Wall Street Celebrates Record Year Traders, Investors Tally Gains As Bull Market Charges Toward ‘96

Ilene R. Prusher Bloomberg Business News

They laughed, they celebrated, they even sang.

Not at anyone’s New Year’s party, but at the New York Stock Exchange, where the last trades were executed for 1995, the best year for the Dow Jones Industrial Average since 1975 and for the Standard & Poor’s 500 Index since 1958.

Fittingly, the Dow Jones Industrial Average rallied late Friday to finish up 21.32 at 5,117.12. Broader indexes finished higher as well.

For the year, the Dow surged 1,282 points, or 33 percent. The NASDAQ composite rose 300 points on the year, or 40 percent, to 1052.14. The S&P 500 rose 156 points, or 34 percent, ending at 615.93.

While the remarkable gains of 1995 sparked some nervousness among investors, traders took encouragement from news of record amounts flowing into mutual funds in December, which bodes well for the market in January when investors typically hunt for bargains among smaller-capitalization stocks.

“It just kept going up and up and up,” said BT Brokerage trader Chris Willox. “Now everybody is waiting to see if all this money is going to pour into the market in January.”

Trading volume was low on U.S. exchanges Friday, dwindling as brokers and money managers, satisfied with some of the biggest returns they had ever seen in their lives, skipped town early for the three-day holiday weekend. Outside the exchange, swarms of tourists far outnumbered traders out on cigarette breaks.

No one said that meant things were exactly quiet.

At 2 p.m., traders on the floor of the NYSE broke into song, as is traditional for the last session of the year and sometimes on Christmas Eve. The tune is always the same, a little-known ballad called “Nellie” a vaudeville song dating to 1905, popularized in a 1941 Bing Crosby film, “The Birth of the Blues”:

“Wait till the sun shines, Nellie, when the clouds go drifting by. We will be happy, Nellie, don’t you sigh.”

Gary Greg Faro, a supervisor in the NYSE, described the “Nellie” as “very sentimental” to the crowd, none of whom was able to identify the song’s real origins, long before the markets performed as well as they did this year.

**Dataset extract**
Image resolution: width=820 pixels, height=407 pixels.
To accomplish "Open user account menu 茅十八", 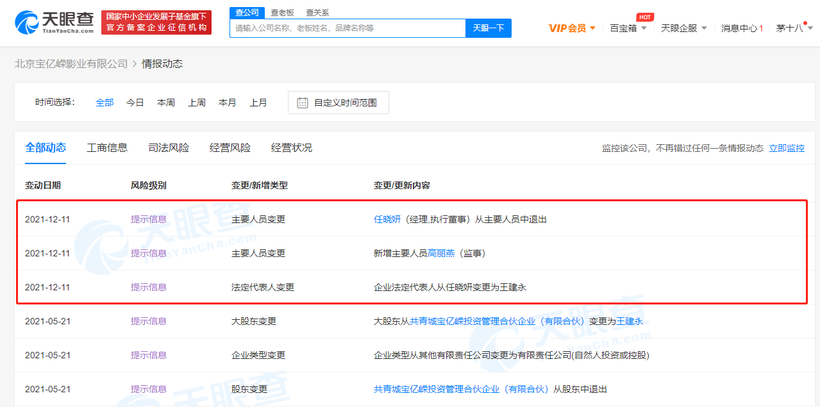I will point(794,28).
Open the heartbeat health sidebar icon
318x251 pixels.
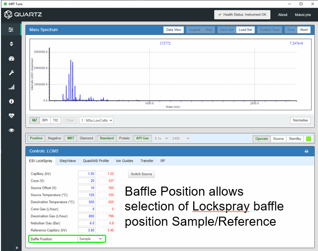pos(11,116)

**Stated problem**
Reproduce, word for word, the passage of the Wall Street article that begins at the words "Not at anyone’s" and stops after the words "Index since 1958.".

**Result**
Not at anyone’s New Year’s party, but at the New York Stock Exchange, where the last trades were executed for 1995, the best year for the Dow Jones Industrial Average since 1975 and for the Standard & Poor’s 500 Index since 1958.